STUDY TEXT:
━━━

This is the authentication used; in this case it is WPA2, the newer and more secure wireless standard which replaces WPA1.

These instructions should work for WPA or WPA2.

You will also need the password for the WiFi network. For most home routers this is located on a sticker on the back of the router. The ESSID (ssid) for the network in this case is testing and the password is testPassword

Add the network details

Open the wpa-supplicant configuration file in nano:

sudo nano /etc/wpa_supplicant/wpa_supplicant.conf

Go to the bottom of the file and add the following:

network={
    ssid="The_ESSID_from_earlier"
    psk="Your_wifi_password"
}

In the case of the example network, we would enter:

network={
    ssid="testing"
    psk="testPassword"
}

Now save the file by pressing ctrl+x then y, then enter.

At this point, wpa-supplicant will normally notice a change has occurred within a few seconds, and it will try and connect to the network. If it does not, either manually restart the interface with:

sudo ifdown wlan0
sudo ifup wlan0

or reboot your Raspberry Pi with

sudo reboot

You can check if it’s worked using

ifconfig wlan0

If the inet addr field has an address beside it, the Pi has connected to the network. If not, check your password and ESSID are correct.

━━━

Records from a data collection
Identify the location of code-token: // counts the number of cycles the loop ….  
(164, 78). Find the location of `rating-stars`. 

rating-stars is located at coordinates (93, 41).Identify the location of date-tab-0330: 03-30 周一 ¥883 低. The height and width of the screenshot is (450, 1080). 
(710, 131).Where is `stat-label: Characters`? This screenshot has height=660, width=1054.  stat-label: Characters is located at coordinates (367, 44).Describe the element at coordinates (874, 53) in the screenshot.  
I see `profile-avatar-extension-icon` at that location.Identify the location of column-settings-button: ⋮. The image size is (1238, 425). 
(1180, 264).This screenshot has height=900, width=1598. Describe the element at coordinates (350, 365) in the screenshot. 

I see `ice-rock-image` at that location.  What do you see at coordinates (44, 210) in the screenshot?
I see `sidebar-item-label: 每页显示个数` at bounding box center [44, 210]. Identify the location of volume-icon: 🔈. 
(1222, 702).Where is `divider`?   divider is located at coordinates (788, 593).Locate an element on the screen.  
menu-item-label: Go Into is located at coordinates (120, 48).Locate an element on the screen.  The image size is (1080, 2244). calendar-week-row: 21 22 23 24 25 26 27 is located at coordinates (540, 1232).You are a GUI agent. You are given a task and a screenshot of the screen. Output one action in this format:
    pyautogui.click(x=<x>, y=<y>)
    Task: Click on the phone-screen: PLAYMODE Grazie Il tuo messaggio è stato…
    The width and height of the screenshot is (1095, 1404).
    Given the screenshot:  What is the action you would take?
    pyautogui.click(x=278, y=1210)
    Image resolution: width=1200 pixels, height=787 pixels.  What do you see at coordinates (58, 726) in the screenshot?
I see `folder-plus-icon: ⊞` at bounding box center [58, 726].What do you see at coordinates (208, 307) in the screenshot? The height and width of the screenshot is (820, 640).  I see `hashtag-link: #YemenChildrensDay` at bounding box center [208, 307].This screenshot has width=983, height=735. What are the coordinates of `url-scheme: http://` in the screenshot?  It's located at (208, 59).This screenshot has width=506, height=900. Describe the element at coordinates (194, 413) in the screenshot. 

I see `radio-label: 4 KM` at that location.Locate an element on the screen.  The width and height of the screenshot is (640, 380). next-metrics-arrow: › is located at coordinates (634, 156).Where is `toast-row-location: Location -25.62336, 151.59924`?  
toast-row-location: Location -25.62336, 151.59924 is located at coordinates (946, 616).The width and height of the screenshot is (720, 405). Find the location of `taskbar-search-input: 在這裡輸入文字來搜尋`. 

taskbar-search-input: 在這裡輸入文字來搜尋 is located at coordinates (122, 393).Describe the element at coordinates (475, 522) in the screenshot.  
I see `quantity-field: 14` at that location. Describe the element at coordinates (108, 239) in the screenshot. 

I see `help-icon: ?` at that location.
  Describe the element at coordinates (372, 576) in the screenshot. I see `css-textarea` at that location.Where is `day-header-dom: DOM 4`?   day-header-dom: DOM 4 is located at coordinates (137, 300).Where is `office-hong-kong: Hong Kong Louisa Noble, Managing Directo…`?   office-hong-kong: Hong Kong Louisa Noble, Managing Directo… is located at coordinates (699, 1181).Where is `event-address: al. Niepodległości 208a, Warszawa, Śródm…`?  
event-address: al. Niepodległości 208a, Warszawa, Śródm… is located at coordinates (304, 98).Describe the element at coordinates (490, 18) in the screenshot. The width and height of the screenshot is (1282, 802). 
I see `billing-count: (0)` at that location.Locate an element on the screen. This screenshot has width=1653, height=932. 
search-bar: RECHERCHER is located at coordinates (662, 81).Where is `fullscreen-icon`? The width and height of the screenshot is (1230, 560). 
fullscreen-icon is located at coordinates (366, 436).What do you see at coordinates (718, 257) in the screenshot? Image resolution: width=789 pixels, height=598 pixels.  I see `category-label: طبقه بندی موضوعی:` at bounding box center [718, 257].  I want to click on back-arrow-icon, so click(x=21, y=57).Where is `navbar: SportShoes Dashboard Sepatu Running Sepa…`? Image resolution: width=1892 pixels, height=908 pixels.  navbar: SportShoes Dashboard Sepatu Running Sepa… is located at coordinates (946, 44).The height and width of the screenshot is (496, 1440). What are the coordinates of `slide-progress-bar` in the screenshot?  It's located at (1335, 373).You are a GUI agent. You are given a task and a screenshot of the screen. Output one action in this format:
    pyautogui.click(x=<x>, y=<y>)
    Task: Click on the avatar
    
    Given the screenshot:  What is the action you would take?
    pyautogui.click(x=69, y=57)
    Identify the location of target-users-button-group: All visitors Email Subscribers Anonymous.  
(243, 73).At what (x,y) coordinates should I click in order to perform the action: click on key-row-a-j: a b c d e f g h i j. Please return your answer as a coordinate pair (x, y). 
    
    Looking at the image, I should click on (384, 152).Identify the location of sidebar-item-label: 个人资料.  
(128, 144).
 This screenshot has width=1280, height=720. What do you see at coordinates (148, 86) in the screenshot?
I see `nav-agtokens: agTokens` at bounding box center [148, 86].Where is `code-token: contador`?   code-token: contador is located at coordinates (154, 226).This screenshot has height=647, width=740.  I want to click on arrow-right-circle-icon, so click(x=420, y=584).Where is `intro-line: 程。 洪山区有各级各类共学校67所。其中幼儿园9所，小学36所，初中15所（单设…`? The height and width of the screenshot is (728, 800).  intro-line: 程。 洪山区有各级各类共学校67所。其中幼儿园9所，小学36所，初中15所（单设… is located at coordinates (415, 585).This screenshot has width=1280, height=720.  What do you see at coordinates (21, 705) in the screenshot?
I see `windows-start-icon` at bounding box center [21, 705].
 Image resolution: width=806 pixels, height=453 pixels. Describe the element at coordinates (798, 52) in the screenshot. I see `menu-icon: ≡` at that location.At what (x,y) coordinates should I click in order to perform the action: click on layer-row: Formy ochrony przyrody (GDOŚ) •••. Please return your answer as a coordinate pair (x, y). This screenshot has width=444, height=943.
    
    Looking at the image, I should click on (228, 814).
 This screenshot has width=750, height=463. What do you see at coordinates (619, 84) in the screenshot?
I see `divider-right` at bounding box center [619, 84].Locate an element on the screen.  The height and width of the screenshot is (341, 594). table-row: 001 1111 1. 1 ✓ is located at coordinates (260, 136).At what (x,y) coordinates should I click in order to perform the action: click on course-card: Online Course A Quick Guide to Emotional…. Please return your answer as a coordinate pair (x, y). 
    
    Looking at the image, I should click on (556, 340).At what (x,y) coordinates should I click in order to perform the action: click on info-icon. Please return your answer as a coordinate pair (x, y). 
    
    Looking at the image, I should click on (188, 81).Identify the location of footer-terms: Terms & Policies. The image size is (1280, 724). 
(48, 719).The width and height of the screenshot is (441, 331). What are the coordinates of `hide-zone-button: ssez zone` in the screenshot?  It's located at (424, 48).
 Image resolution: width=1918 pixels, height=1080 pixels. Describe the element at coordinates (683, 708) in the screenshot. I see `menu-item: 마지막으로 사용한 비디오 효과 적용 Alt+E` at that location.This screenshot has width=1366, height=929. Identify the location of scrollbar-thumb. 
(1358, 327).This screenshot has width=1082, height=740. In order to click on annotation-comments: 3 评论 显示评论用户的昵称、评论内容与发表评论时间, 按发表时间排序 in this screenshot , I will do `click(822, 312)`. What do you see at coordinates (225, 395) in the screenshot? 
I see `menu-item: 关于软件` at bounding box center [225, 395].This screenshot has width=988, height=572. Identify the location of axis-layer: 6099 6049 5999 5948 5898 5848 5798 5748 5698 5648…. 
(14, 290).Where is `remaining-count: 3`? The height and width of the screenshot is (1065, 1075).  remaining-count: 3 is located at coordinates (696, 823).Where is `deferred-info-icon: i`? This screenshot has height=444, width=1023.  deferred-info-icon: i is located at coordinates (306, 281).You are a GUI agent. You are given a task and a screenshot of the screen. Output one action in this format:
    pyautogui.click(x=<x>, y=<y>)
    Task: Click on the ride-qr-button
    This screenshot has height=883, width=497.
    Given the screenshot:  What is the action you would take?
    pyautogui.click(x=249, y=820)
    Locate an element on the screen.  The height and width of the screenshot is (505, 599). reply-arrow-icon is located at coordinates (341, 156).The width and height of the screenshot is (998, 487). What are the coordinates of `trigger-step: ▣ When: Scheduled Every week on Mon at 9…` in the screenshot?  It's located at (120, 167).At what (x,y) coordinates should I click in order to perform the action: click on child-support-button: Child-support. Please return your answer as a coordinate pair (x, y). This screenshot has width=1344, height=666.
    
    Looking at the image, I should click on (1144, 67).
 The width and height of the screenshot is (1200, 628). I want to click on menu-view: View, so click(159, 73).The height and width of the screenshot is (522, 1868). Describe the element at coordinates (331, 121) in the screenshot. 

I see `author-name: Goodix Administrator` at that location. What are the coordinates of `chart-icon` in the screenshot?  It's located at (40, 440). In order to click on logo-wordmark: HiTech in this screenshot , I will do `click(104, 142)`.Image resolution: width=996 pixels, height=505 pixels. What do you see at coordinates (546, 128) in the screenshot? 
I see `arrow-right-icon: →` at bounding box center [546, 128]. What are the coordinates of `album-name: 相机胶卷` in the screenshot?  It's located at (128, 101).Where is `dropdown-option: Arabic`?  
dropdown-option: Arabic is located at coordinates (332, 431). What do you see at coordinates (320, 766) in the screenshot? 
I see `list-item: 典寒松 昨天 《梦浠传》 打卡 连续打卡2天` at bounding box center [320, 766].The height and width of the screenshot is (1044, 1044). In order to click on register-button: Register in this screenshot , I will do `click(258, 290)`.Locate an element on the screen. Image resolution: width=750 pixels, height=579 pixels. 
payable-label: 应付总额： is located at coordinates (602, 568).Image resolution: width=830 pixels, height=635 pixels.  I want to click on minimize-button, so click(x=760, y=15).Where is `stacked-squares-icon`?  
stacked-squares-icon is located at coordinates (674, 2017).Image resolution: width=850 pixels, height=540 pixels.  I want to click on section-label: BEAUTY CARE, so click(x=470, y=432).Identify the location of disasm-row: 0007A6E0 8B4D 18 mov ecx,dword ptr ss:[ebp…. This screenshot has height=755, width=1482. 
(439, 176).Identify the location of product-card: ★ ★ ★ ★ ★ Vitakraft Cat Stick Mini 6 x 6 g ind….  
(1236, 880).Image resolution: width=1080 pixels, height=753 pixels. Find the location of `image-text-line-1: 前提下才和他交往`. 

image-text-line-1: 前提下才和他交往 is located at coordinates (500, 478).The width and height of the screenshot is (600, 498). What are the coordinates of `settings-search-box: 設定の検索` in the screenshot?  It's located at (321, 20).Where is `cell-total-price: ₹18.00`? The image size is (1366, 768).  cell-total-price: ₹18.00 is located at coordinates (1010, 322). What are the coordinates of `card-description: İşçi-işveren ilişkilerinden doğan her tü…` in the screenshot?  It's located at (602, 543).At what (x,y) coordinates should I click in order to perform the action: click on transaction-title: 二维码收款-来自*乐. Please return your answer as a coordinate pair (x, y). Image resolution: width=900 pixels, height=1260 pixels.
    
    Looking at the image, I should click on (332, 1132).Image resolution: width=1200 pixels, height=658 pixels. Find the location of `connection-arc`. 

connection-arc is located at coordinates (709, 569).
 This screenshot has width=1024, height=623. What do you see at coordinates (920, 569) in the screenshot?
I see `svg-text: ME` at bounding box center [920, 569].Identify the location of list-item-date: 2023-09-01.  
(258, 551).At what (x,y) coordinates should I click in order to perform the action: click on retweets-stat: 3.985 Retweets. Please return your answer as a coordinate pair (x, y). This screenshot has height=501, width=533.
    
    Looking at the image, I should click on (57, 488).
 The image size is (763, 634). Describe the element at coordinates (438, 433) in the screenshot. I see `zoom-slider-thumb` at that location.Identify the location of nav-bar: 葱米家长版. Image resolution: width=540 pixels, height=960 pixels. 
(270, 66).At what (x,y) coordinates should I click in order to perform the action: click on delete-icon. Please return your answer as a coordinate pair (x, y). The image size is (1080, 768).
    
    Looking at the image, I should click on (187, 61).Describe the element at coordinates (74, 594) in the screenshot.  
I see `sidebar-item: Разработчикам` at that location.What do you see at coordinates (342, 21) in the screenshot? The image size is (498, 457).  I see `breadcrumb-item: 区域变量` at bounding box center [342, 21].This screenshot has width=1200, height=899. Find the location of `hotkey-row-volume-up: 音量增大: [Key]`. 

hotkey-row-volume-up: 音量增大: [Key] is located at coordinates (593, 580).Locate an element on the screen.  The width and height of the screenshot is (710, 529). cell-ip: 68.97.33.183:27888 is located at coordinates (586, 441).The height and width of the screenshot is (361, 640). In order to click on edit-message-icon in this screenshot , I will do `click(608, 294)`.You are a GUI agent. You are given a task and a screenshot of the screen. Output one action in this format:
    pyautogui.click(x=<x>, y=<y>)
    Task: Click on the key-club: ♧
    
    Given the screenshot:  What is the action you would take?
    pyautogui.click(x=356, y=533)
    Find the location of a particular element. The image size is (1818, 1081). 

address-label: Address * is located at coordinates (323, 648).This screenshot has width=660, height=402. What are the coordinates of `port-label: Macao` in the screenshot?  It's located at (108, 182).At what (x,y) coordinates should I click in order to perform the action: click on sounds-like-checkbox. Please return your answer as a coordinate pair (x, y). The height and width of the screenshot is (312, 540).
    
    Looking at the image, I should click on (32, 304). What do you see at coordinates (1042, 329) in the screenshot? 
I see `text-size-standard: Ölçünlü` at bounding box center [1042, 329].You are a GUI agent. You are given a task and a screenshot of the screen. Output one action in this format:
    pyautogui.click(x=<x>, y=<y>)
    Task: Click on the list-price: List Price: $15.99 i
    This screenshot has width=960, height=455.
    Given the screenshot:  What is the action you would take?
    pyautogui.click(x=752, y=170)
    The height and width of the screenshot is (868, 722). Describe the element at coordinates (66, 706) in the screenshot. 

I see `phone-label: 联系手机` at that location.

━━━

According to the WiFi setup text, where is the WiFi password found on most home routers?

SOLUTION TO THE EXERCISE: On a sticker on the back of the router.